*** Opening of SUPPLIED ENTRIES ***

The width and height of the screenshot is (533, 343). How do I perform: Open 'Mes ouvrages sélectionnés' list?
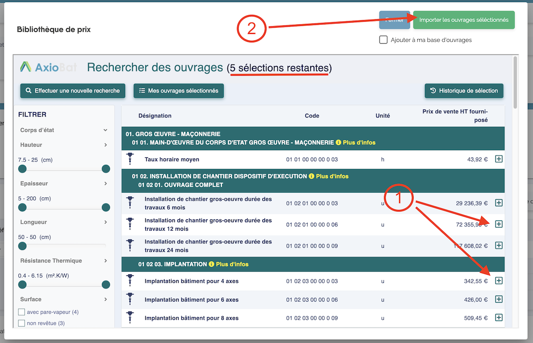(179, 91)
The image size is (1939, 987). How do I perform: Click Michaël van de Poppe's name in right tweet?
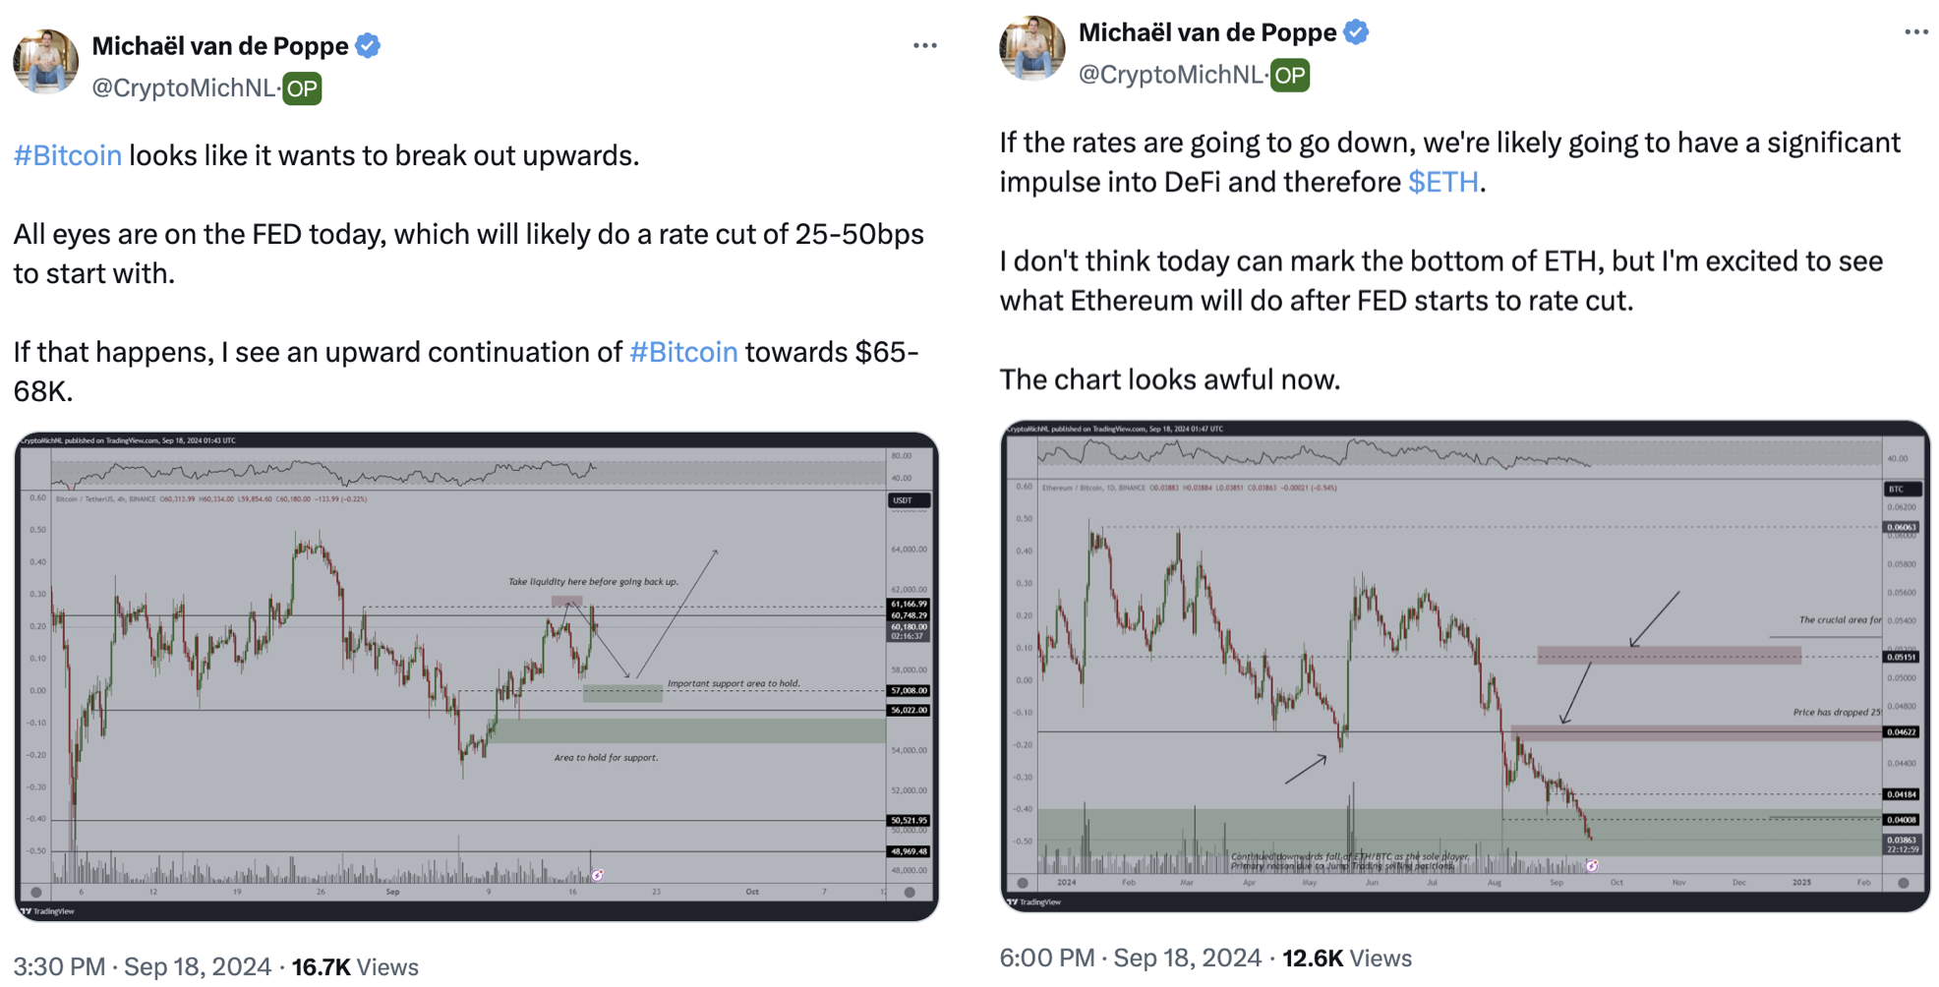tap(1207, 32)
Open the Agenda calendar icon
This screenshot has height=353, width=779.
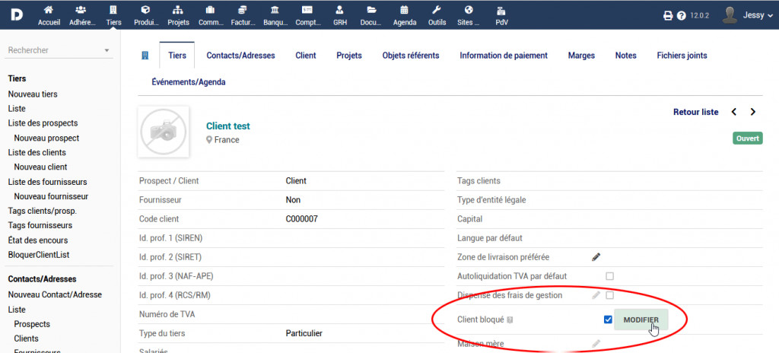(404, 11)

*** Close of SUPPLIED ENTRIES ***
*** Opening of SUPPLIED ENTRIES ***

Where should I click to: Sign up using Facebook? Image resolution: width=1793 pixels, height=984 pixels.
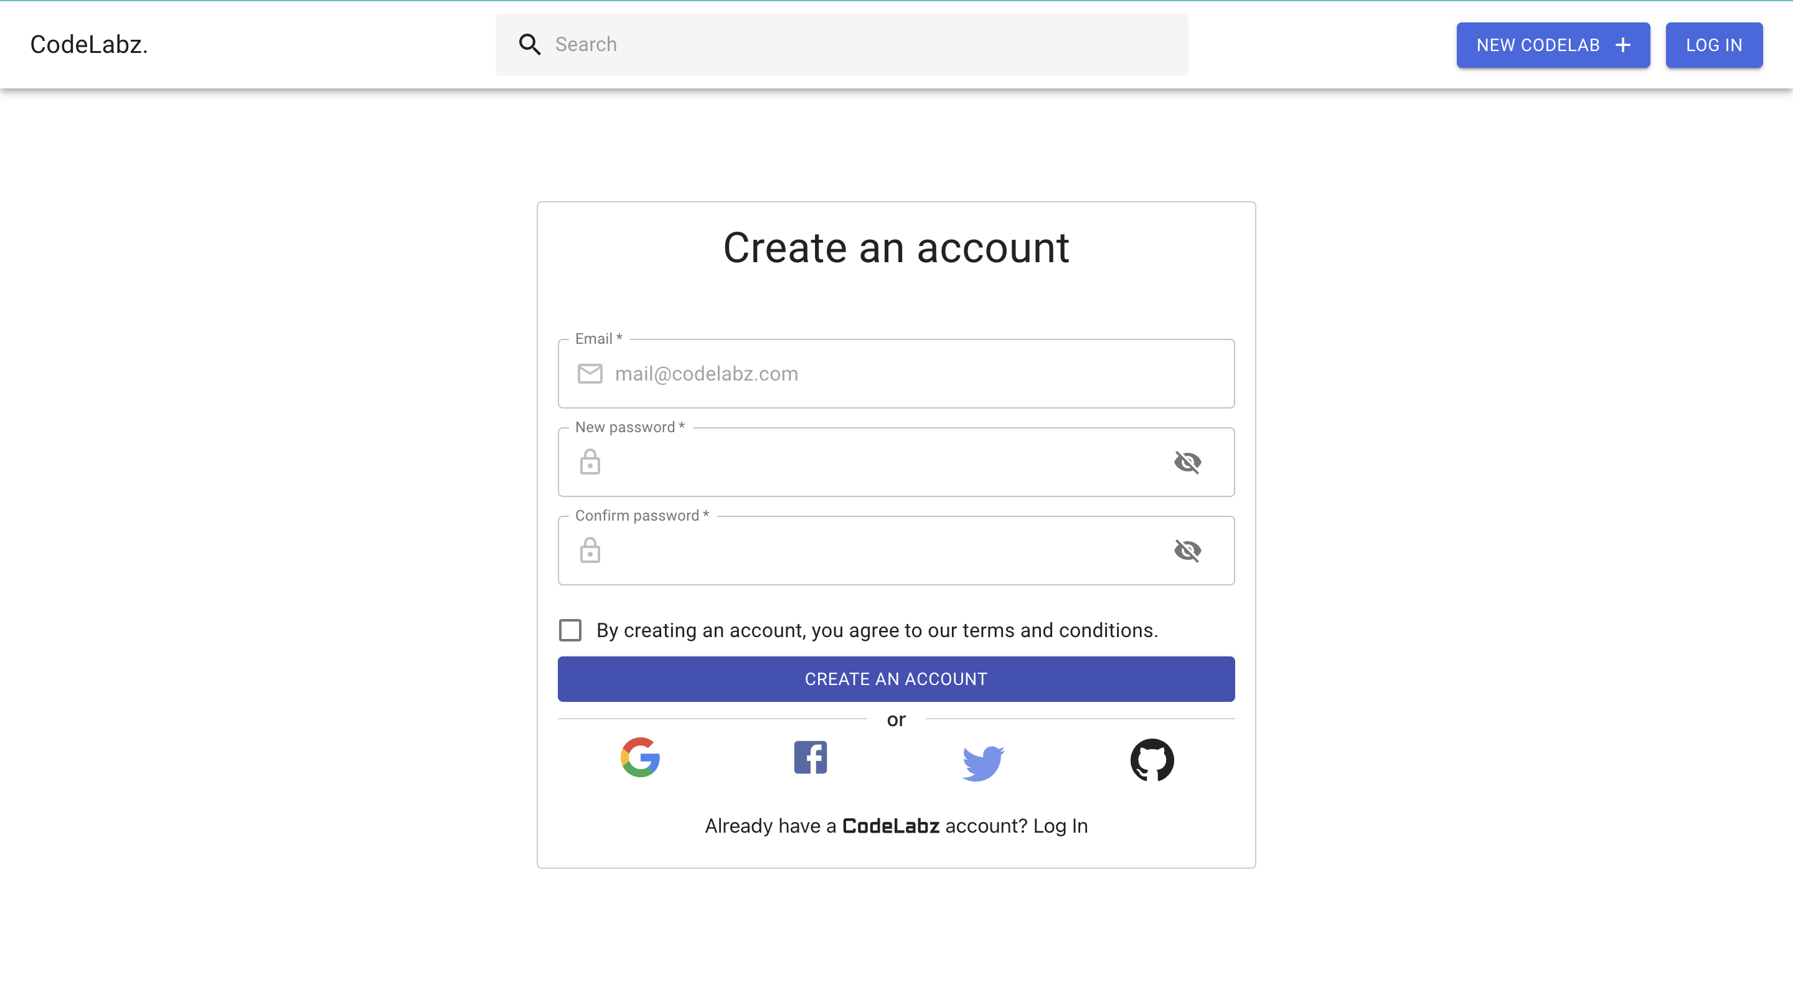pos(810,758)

*** Close of SUPPLIED ENTRIES ***

WHAT THIS TASK INVOLVES »
Only the lines above starting with the line with "The width and" and going on through the line with "Open the Agenda calendar icon" belong in the answer; repeat them exactly, minus any picture.

WRITTEN ANSWER »
The width and height of the screenshot is (533, 343). How do I perform: Open 'Mes ouvrages sélectionnés' list?
(179, 91)
The image size is (1939, 987). How do I perform: Click Michaël van de Poppe's name in right tweet?
tap(1207, 32)
Open the Agenda calendar icon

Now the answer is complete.